Updated

DANVILLE, Va. -- Campaigning in the crucial battleground state of Virginia Wednesday, GOP vice presidential hopeful Paul Ryan was quick to pounce on a 1998 audio clip in which then State Senator Barack Obama said he "actually believe[s] in redistribution."

"Mitt Romney and I are not running to redistribute the wealth, Mitt Romney and I are running to help Americans create wealth," Ryan said during a rally at the Piedmont Precision Machine Company in Danville.

"Efforts that promote hard work and personal responsibility over government dependency are what have made this economy the envy of the world," he added.

That 1998 recording -- leaked to the press Tuesday -- comes from a conference held at Loyola University.

The Romney-Ryan team is hoping it will help get them back on the offensive after backlash from a seperate leaked video showing Mitt Romney saying 47 percent of Americans who support President Obama are "dependent on the government" and "believe they are victims."

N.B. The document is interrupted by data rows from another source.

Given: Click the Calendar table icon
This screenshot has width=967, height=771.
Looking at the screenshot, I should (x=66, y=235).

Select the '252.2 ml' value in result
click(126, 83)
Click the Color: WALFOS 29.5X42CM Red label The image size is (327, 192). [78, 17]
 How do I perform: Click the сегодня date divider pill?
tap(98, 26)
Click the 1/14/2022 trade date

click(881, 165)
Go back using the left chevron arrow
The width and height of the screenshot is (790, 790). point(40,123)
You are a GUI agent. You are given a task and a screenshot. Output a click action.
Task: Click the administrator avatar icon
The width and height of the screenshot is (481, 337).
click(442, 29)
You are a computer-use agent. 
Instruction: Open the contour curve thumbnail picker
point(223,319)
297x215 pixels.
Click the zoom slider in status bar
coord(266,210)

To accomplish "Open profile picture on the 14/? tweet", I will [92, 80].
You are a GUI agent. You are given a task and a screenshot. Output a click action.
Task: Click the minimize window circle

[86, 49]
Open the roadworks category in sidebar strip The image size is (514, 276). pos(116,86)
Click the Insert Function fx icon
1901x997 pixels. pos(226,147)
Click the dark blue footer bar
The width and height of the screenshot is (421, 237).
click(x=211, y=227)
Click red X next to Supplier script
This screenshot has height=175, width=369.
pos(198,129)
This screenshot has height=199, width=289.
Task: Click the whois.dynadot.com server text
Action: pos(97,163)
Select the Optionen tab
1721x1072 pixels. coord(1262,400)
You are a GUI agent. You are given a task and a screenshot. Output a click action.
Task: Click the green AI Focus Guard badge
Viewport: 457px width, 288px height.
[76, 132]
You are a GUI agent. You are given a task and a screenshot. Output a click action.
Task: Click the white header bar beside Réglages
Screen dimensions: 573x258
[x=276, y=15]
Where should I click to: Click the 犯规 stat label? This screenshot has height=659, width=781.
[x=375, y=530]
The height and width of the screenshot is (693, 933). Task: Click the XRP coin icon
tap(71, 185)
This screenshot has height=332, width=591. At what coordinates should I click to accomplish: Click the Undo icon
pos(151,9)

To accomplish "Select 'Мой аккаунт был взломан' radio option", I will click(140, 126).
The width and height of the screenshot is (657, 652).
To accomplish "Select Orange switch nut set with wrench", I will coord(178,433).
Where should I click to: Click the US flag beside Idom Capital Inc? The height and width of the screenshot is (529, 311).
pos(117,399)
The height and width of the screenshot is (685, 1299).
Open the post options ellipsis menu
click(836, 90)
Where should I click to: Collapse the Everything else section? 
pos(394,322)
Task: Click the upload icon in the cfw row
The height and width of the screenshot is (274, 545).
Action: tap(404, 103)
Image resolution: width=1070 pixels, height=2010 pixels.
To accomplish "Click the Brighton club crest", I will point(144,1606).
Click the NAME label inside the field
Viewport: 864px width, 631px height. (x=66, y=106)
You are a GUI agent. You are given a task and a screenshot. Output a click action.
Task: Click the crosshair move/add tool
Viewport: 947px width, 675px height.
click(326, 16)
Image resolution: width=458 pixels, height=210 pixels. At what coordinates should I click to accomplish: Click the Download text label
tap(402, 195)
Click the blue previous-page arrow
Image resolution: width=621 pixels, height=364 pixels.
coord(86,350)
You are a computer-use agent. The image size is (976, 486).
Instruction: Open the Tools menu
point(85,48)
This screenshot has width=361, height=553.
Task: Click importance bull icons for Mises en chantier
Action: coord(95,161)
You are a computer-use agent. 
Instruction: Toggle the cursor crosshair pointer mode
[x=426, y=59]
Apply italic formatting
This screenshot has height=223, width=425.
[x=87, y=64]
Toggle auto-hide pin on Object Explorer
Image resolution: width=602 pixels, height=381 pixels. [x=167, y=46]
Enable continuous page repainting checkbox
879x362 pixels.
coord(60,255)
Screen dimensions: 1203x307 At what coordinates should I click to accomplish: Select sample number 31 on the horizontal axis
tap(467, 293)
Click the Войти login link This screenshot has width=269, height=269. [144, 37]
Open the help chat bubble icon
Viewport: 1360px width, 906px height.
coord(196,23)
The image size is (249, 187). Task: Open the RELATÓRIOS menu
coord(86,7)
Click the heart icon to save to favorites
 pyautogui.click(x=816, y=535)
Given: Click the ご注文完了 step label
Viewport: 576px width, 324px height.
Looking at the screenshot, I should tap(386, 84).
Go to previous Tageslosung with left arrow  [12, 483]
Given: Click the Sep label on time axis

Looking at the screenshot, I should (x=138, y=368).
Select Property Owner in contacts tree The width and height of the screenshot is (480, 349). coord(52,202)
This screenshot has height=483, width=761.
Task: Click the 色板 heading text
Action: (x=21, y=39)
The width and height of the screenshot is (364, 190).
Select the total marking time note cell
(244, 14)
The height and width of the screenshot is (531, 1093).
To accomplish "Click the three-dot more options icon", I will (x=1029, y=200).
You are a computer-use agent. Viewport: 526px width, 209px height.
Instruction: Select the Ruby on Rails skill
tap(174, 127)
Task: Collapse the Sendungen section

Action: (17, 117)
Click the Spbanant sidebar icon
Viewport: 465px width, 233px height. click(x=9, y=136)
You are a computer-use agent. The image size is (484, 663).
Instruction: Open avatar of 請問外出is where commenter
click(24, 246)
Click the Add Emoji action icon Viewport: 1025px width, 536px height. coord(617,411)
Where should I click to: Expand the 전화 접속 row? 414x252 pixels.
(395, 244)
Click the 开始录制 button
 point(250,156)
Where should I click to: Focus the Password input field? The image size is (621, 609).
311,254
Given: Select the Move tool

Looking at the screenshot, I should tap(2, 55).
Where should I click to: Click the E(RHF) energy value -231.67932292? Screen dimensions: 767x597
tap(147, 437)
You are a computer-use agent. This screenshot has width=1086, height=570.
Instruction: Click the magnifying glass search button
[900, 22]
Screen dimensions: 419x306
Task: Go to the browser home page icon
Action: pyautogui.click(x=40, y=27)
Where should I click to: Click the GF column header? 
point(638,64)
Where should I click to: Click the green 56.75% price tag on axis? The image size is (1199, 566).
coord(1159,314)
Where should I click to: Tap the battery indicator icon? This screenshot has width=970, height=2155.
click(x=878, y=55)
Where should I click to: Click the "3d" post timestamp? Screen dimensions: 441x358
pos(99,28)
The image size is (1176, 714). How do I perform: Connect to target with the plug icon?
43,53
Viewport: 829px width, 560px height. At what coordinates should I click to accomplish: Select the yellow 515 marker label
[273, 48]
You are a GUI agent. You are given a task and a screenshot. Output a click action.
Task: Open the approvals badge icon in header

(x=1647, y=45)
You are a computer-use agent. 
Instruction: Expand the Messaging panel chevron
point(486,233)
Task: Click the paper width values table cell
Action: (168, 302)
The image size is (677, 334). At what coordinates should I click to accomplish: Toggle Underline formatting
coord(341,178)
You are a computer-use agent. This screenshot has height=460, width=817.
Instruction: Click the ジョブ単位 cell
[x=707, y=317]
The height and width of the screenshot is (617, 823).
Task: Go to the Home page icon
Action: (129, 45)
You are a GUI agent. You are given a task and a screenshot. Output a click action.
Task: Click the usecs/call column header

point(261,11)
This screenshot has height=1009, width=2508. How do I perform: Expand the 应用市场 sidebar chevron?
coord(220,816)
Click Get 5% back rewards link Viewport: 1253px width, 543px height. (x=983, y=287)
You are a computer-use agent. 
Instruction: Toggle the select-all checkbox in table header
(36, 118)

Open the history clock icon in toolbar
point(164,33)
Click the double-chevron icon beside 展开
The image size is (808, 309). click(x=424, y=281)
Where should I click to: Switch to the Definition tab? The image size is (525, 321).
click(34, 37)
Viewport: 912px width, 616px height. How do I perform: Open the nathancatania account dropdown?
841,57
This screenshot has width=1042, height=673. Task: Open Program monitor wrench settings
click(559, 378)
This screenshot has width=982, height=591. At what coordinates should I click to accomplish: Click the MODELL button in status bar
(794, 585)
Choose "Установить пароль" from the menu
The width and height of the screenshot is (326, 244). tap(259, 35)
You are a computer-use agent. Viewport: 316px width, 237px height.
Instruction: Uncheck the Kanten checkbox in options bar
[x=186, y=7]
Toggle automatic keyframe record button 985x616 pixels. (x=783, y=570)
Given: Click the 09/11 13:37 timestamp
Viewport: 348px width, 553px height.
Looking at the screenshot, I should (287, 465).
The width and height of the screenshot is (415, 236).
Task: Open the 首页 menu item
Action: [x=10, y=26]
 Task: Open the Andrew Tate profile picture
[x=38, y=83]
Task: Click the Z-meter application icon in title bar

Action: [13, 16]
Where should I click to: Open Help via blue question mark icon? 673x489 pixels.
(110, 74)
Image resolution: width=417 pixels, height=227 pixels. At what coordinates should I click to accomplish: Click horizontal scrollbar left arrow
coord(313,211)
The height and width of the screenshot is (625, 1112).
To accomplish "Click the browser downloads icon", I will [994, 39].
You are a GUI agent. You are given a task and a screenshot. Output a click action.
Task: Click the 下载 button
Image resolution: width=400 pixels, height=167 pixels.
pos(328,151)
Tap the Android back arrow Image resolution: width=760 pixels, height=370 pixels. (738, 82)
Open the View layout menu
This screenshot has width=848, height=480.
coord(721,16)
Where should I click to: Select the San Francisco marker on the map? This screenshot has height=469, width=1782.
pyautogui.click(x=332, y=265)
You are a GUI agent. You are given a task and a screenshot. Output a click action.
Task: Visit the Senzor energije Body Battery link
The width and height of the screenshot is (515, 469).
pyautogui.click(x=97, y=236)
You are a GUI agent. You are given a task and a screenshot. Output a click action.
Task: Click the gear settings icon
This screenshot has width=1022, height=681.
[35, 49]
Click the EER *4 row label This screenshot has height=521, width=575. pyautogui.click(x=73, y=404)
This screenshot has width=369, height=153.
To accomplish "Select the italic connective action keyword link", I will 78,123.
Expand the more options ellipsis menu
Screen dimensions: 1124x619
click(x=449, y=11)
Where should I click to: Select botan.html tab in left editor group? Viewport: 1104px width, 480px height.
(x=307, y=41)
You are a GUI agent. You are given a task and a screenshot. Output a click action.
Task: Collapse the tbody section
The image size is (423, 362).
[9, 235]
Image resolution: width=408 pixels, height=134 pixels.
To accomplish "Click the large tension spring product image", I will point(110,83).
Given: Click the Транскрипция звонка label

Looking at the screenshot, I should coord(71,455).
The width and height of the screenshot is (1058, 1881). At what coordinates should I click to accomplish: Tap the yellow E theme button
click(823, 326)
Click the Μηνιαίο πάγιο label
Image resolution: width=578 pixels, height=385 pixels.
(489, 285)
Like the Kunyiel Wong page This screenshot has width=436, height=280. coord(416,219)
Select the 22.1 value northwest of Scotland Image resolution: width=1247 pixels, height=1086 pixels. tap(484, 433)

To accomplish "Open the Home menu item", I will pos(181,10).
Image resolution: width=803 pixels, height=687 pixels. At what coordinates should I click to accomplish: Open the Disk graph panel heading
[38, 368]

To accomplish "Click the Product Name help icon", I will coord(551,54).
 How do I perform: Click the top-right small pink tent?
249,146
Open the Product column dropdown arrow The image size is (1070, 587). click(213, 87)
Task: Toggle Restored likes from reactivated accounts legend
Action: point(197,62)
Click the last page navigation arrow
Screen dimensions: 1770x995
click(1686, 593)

Back in Danville, Ryan made a point that achievement in America ought to be rewarded, not "resented." "We take pride in one another's success. Our job is not to fight over a shrinking pie in redistributed slices, our job as leaders is to grow the pie so that everybody has a better shot at the American dream, and everybody can pick themselves up," he said.

Team Obama responded, trying to turn the tables.

"Congressman Ryan talked a lot about redistribution today, which is exactly what he and Mitt Romney are proposing to do if elected," Obama spokesman Danny Kanner said.

"While President Obama cut taxes for the typical middle class family by $3,600 over his first term, the Romney-Ryan plan would actually raise taxes on the middle class by cutting deductions like those for mortgage interest and charitable contributions in order to cut taxes for millionaires and billionaires."